(Items listed in a dataset)
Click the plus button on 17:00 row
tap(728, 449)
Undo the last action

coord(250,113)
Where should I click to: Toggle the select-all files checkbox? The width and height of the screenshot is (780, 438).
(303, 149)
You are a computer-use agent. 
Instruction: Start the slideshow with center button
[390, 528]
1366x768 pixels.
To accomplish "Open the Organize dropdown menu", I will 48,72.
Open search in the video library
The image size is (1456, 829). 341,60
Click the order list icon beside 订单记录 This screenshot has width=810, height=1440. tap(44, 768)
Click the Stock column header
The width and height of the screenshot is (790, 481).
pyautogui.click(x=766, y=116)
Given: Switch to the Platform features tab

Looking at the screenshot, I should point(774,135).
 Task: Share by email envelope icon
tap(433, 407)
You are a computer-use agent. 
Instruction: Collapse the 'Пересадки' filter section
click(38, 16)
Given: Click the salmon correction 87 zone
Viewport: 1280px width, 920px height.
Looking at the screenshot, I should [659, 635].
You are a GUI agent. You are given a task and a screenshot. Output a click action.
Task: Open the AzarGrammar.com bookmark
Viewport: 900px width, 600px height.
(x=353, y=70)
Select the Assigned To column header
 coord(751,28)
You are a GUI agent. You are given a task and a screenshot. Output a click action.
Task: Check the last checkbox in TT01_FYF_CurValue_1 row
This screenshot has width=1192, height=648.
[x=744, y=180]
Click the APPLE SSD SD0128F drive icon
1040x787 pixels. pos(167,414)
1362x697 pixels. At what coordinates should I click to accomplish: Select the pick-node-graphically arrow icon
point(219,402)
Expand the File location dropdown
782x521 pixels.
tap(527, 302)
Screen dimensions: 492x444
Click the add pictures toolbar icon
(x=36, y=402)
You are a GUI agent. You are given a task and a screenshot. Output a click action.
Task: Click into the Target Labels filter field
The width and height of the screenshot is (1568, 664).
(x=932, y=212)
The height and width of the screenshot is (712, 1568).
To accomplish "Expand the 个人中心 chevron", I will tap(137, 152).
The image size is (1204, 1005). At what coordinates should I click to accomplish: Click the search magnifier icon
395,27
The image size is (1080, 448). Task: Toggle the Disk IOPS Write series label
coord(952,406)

- [The request] Substitute "symbol" for "icon" in the lines from the one containing "Select the Assigned To column header" up to and including the last line, and give those lines again with nothing else changed.

- [Full output]
Select the Assigned To column header
 coord(751,28)
You are a GUI agent. You are given a task and a screenshot. Output a click action.
Task: Check the last checkbox in TT01_FYF_CurValue_1 row
This screenshot has width=1192, height=648.
[x=744, y=180]
Click the APPLE SSD SD0128F drive symbol
1040x787 pixels. pos(167,414)
1362x697 pixels. At what coordinates should I click to accomplish: Select the pick-node-graphically arrow symbol
point(219,402)
Expand the File location dropdown
782x521 pixels.
tap(527, 302)
Screen dimensions: 492x444
Click the add pictures toolbar symbol
(x=36, y=402)
You are a GUI agent. You are given a task and a screenshot. Output a click action.
Task: Click into the Target Labels filter field
The width and height of the screenshot is (1568, 664).
(x=932, y=212)
The height and width of the screenshot is (712, 1568).
To accomplish "Expand the 个人中心 chevron", I will tap(137, 152).
The image size is (1204, 1005). At what coordinates should I click to accomplish: Click the search magnifier symbol
395,27
The image size is (1080, 448). Task: Toggle the Disk IOPS Write series label
coord(952,406)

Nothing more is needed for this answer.